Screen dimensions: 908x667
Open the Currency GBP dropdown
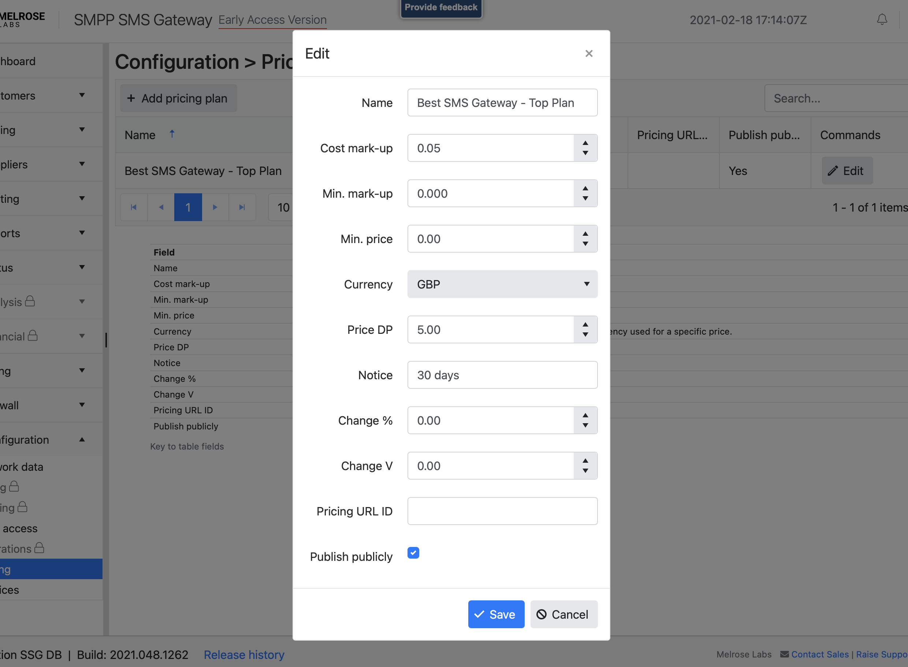[x=502, y=284]
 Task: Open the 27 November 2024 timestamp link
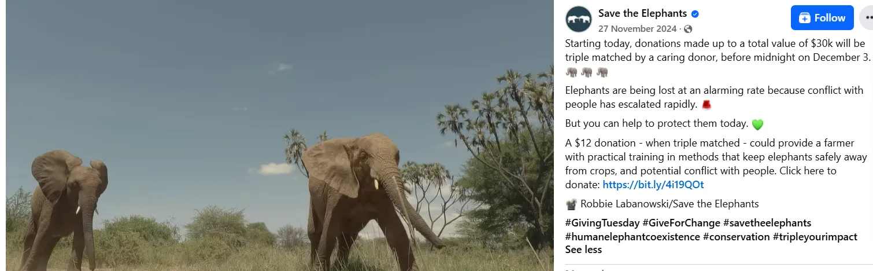[637, 29]
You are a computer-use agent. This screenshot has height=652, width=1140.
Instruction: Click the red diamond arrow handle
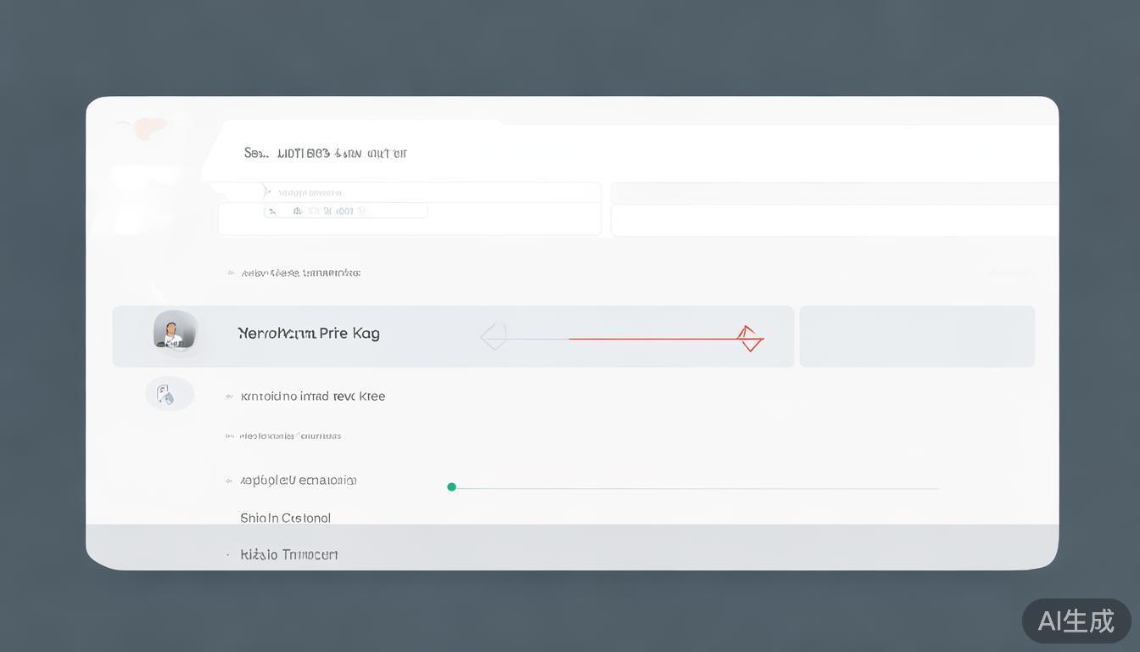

——

* Problem to solve *
This exercise calls for the records to be given again exactly, without the images.

* Written solution *
Screen dimensions: 908x667
Open the Currency GBP dropdown
[x=502, y=284]
 Task: Open the 27 November 2024 timestamp link
[637, 29]
You are a computer-use agent. This screenshot has height=652, width=1140.
Instruction: Click the red diamond arrow handle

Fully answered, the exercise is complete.